***** Trecho do texto *****
O Capitão dos Adormecidos” de Mayra Montero (Civilização)
Nascida em Havana, em 1952, a Autora reside, actualmente, em Porto Rico – o local onde decorre a acção de O Capitão do Adormecidos. Após ter trabalhado como jornalista correspondente em vários países da América Central e, posteriormente, como editora, Mayra Montero dedica-se, hoje, à escrita em full-time, tendo os seus livros estão traduzidos em várias línguas, abrangendo já um vasto curriculum de obras publicadas: Veintitrés y una Tortuga, Del Rojo y su Sombra, Tú, la Obscuridad, Como un Mensagero tuyo e Purpura Profundo, romance erótico com o qual obteve o Prémio La Sonrisa Vertical.
O Capitão dos Adormecidos fala de uma paixão triangular, ocorrida em contexto de guerra civil em Porto rico. O romance é dedicado a duas figuras cujo destino trágico lhes mereceu destaque especial na trama: o barbeiro, Vidal Santiago e o guerrilheiro independentista Roberto Acevedo, um homem da cepa de Che Guevara . Apesar de se movimentarem como personagens secundárias, estas duas figuras têm um papel fundamental na engrenagem, uma vez que ambos desejam um estado livre da tirania dos interesses norte-americanos que interferem, directa ou indirectamente, na política e economia locais.
A História é introduzida na trama através de uma epígrafe de William Faulkner:
Past is not dead;
it’s not even past.
Já a estruturação da narrativa é desenhada pelo confronto entre a visão dos dois co-protagonistas sobre o mesmo acontecimento, de forma a completar as peças que faltam no puzzlle incompleto da memória e a esconjurar os fantasmas do passado, que se reconstrói pela justaposição de ambos os pontos de vista. Um processo que implica mexer nas velhas feridas de forma a extirpar o abcesso da dúvida curado, então, a partir da raiz, pelo processo da catarse.
***** Dados apresentados *****
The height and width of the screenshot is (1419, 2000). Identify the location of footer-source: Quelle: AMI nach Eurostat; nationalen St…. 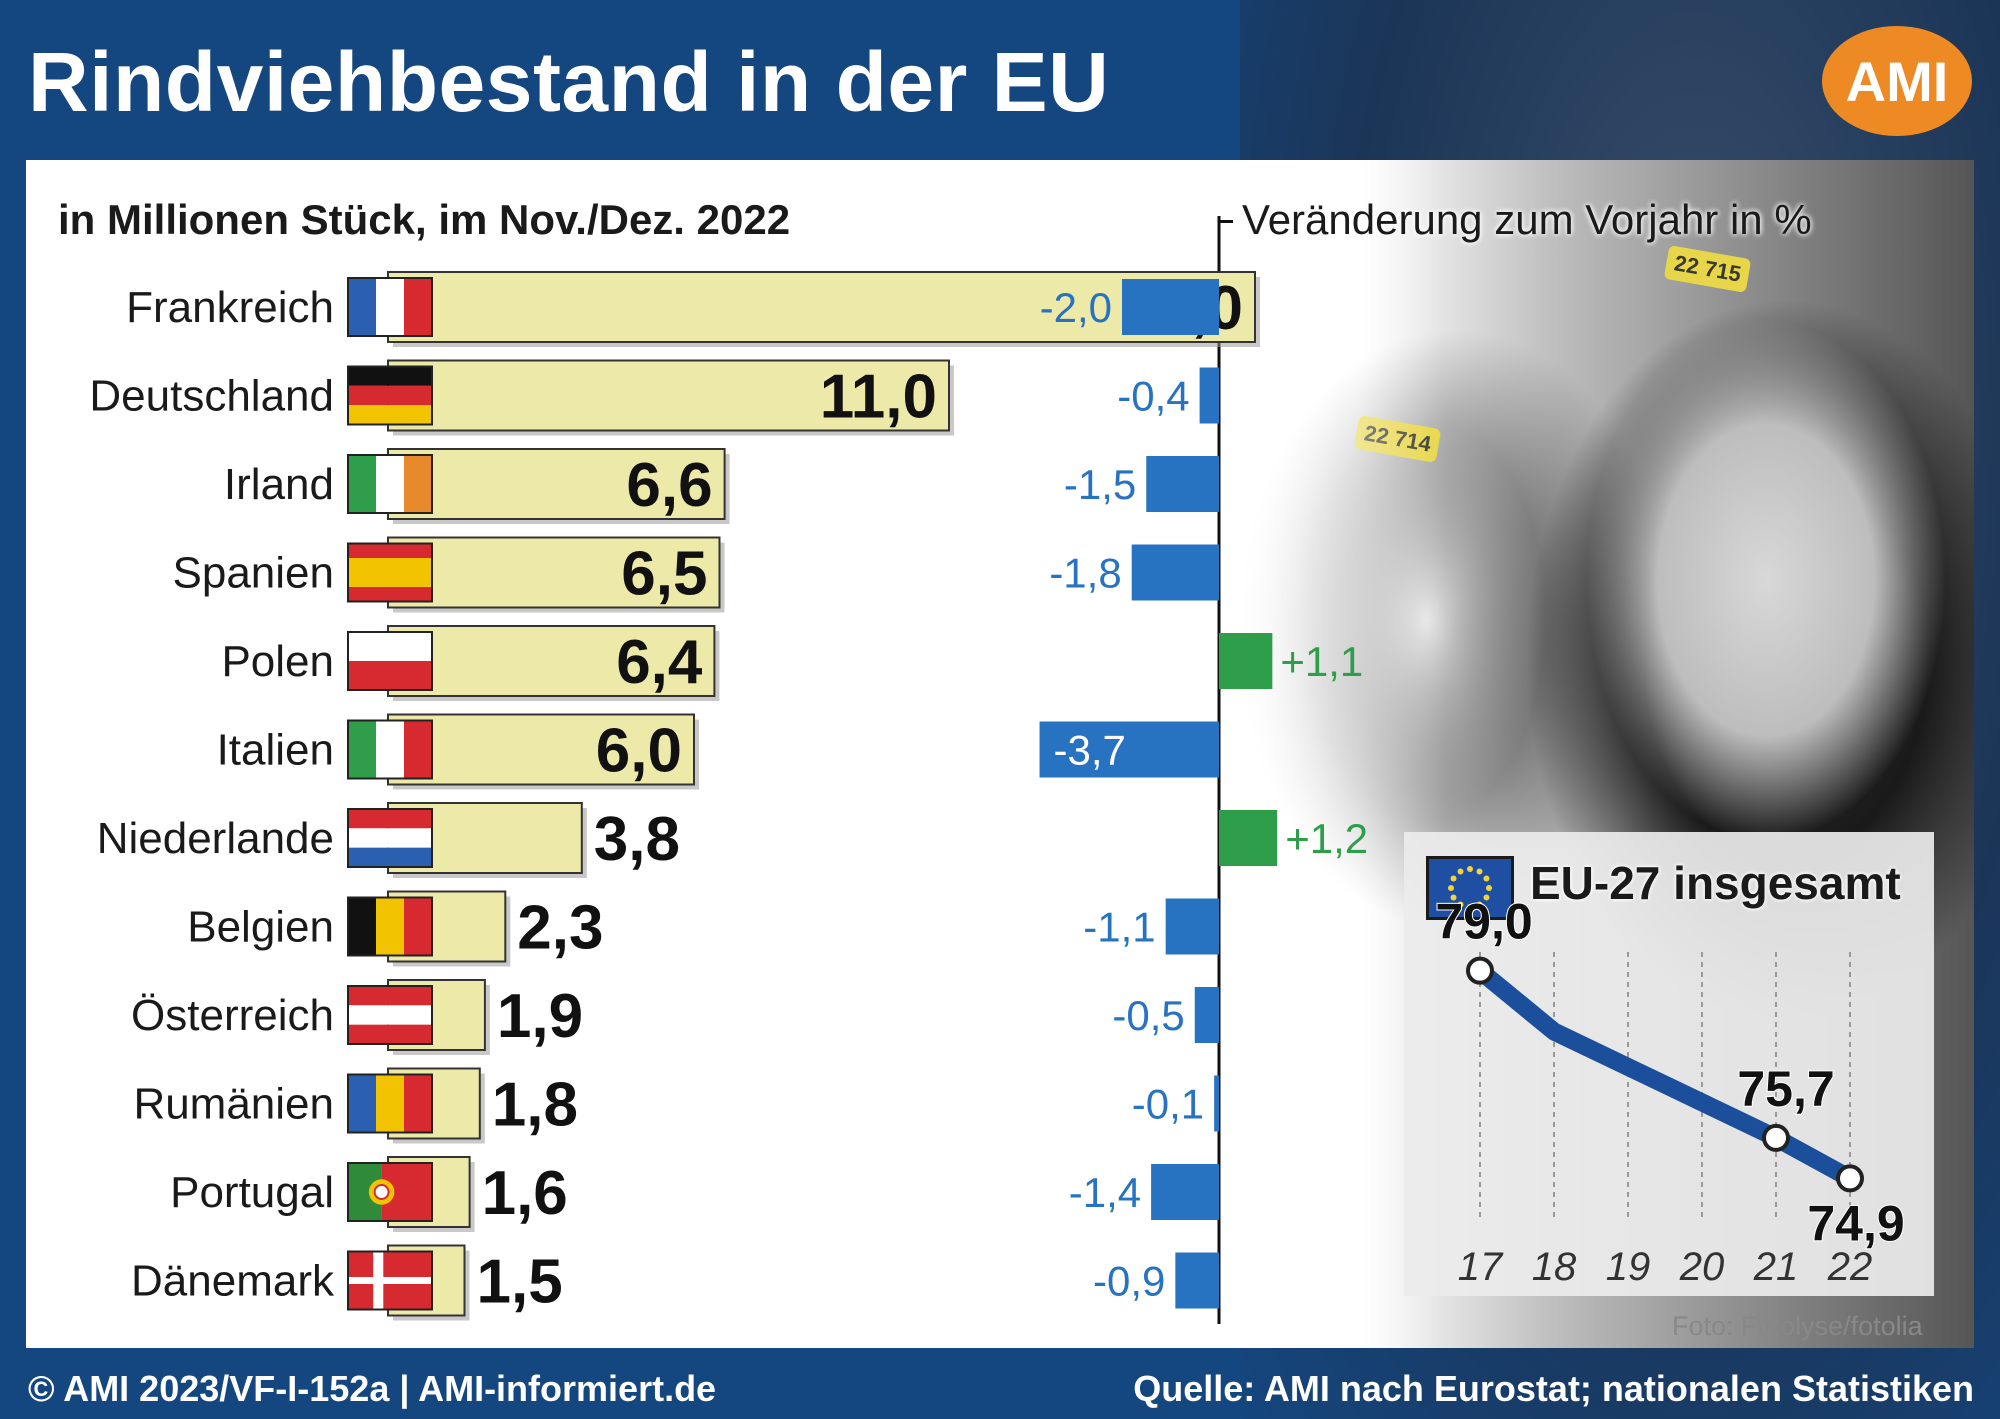
(1554, 1388).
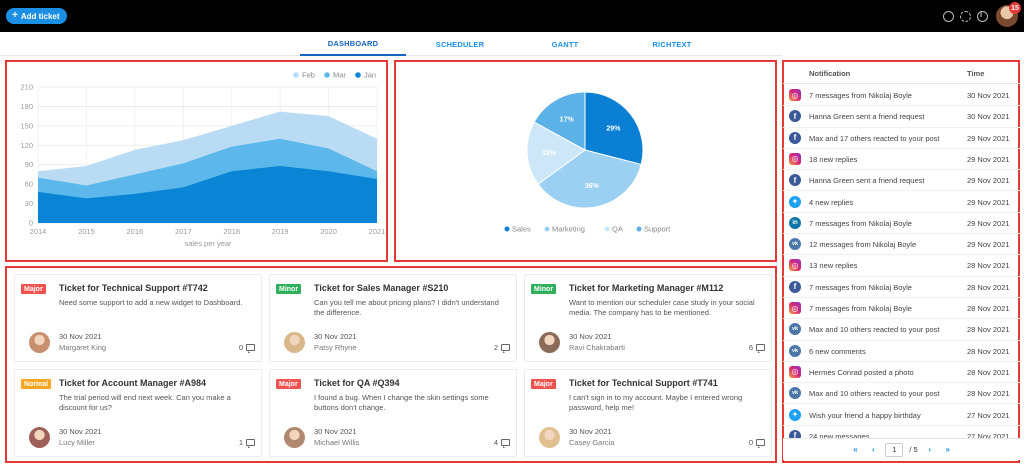 The width and height of the screenshot is (1024, 467). I want to click on area-series-jan, so click(208, 194).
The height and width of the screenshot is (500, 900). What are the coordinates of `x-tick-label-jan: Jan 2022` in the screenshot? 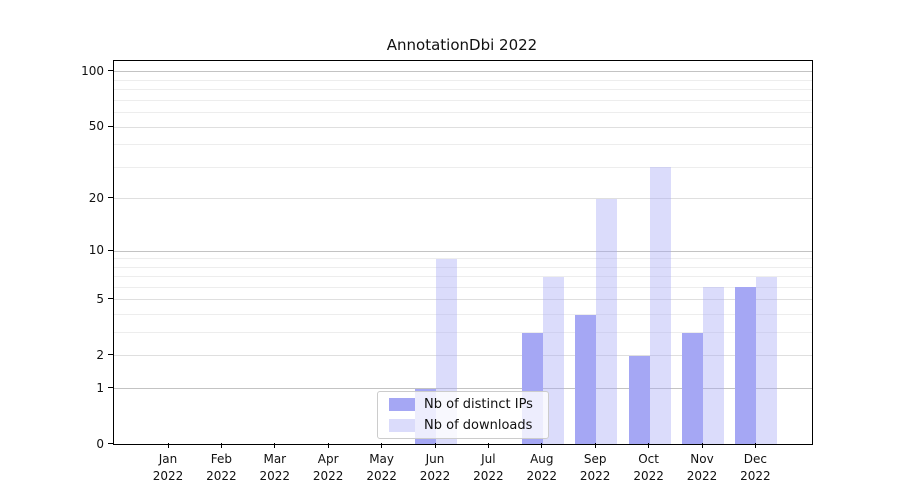 It's located at (168, 468).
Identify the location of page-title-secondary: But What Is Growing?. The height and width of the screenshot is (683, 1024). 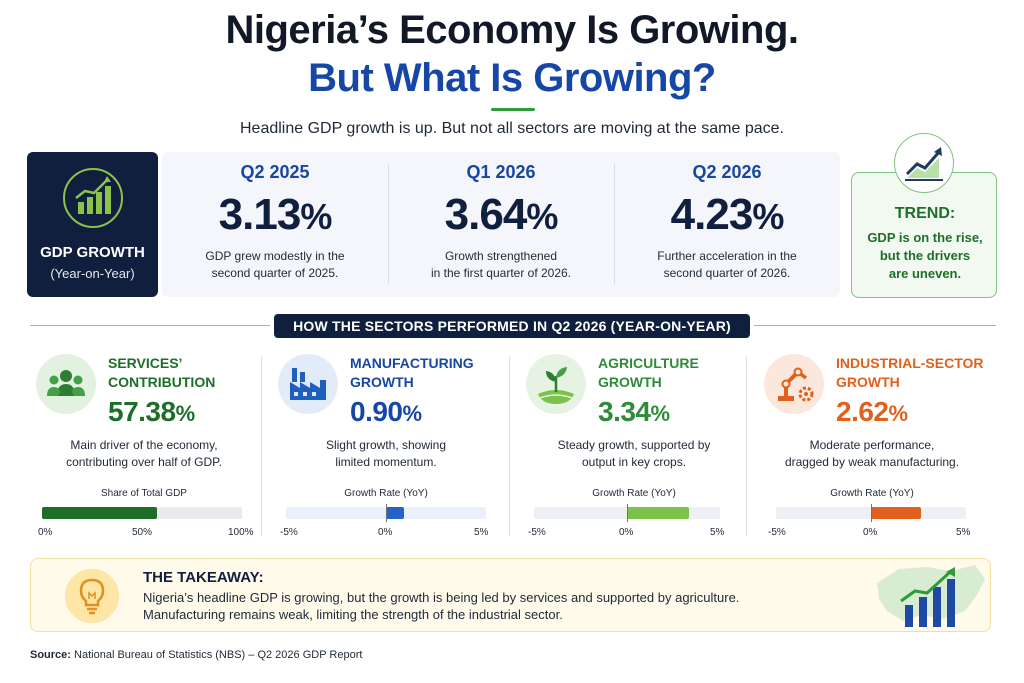
(512, 78).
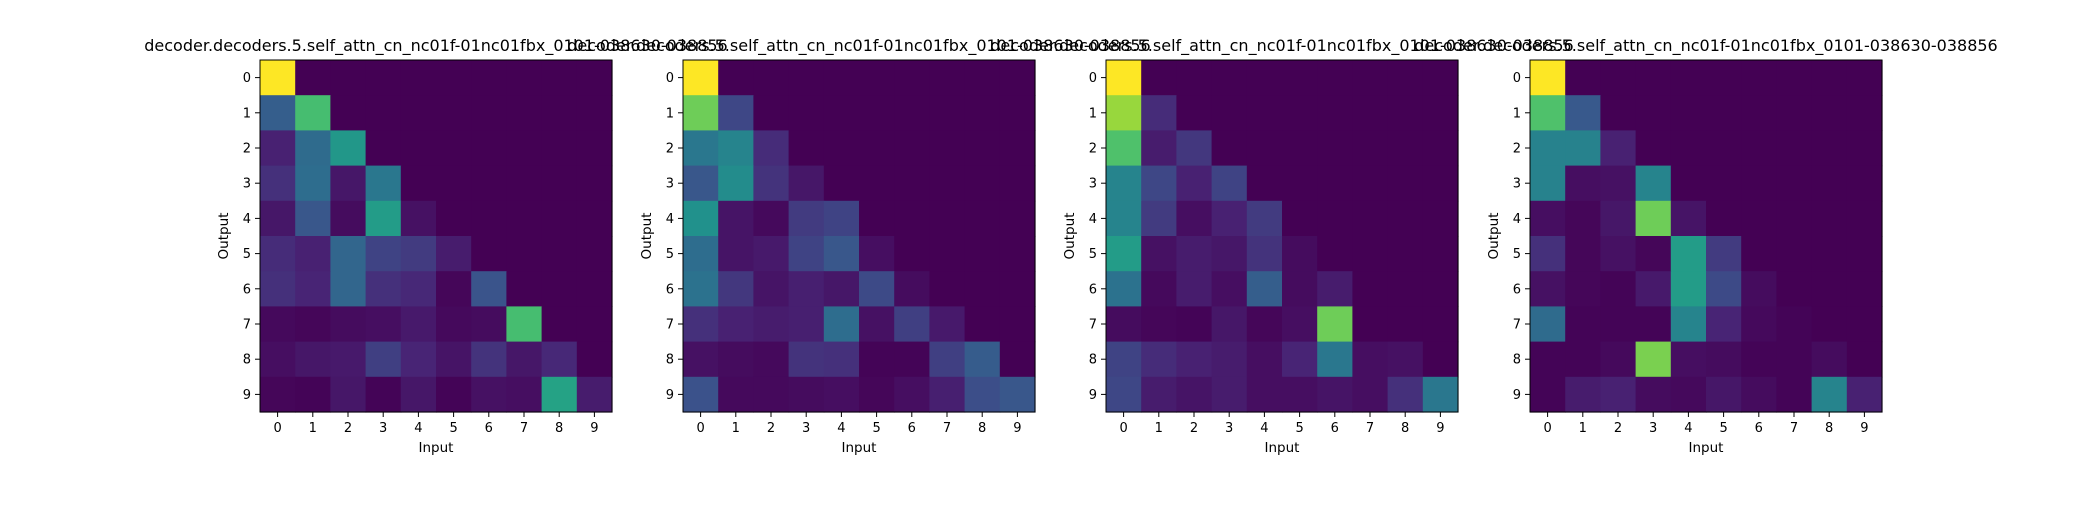 The height and width of the screenshot is (520, 2080). Describe the element at coordinates (1517, 396) in the screenshot. I see `y-tick-label: 9` at that location.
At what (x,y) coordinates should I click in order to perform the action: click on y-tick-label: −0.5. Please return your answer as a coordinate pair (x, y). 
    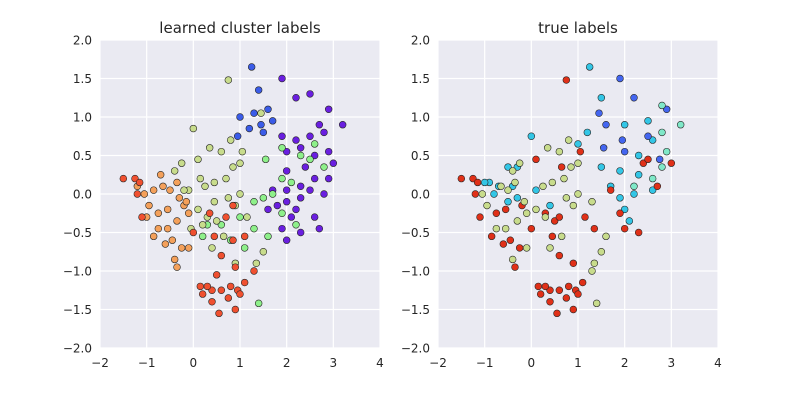
    Looking at the image, I should click on (78, 233).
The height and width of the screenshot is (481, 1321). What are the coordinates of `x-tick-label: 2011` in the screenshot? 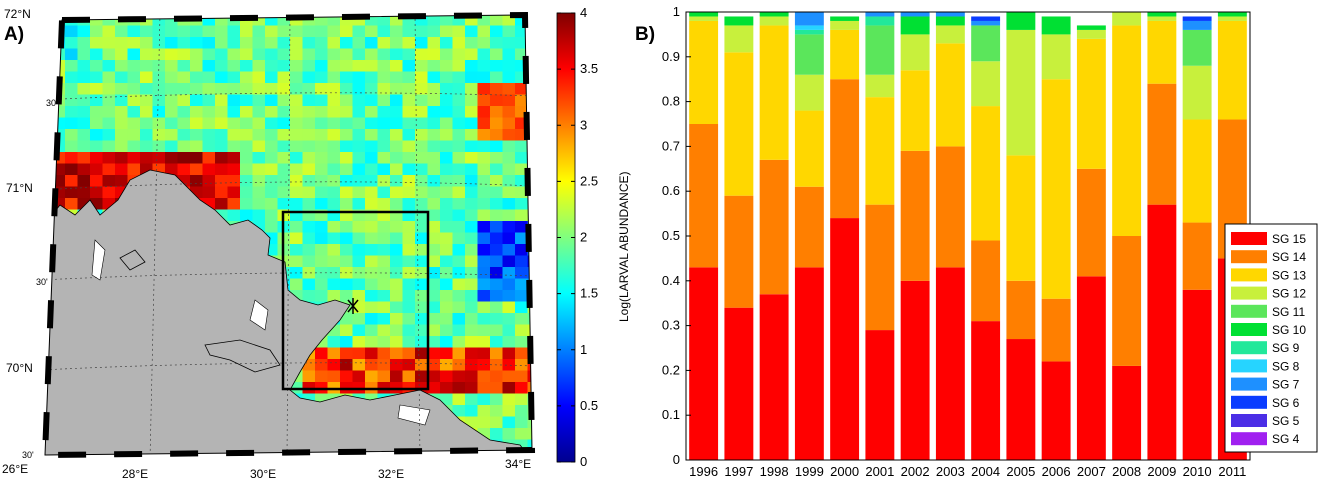 It's located at (1232, 472).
*****
Tarefa 1 =
Por favor, reescreva os registros desde a linha que contém "Identify the location of page-title-secondary: But" até a linha que contém "The height and width of the screenshot is (520, 2080).", substituindo "page-title-secondary" por "page-title-main" e mantendo o resto inalterado. Deixe as imagens fora da resposta.
Tarefa 2 =
Dê continuidade ao texto sobre o romance O Capitão dos Adormecidos a partir da última frase apresentada.

Resposta esperada 1 =
Identify the location of page-title-main: But What Is Growing?. The height and width of the screenshot is (683, 1024). 
(512, 78).
 The height and width of the screenshot is (520, 2080). Describe the element at coordinates (1517, 396) in the screenshot. I see `y-tick-label: 9` at that location.

Resposta esperada 2 =
A densidade emocional patente no discurso de ambos e, particularmente, no do co-piloto norte-americano, John-Timothy Bunker, faz lembrar um pouco o doloroso processo de exploração da memória utilizado pelo genial Sándor Márai em As Velas ardem até ao Fim. Apesar de este romance não atingir nem a profundidade nem a carga dramática presente na escrita sombria e absorvente do escritor nascido no seio do Império Autro-húngaro, numa cidade actualmente situada na Eslováquia. Um facto que se deve, talvez, à particularidade de a prosa de Mayra Montero estar um pouco mais temperada pelo clima soalheiro das Caraíbas, de cuja luminosidade e temperatura a Autora não consegue alhear-se e que acaba por se reflectir no humor das personagens que representam a cultura e a mentalidade típicas da região, como é o caso da cozinheira do hotel.
Personagens e articulação
John Timothy Bunker é o “Capitão dos Adormecidos”, isto é, um aviador vindo dos EUA que transporta “os adormecidos”, isto é, os mortos da ilha, por via aérea.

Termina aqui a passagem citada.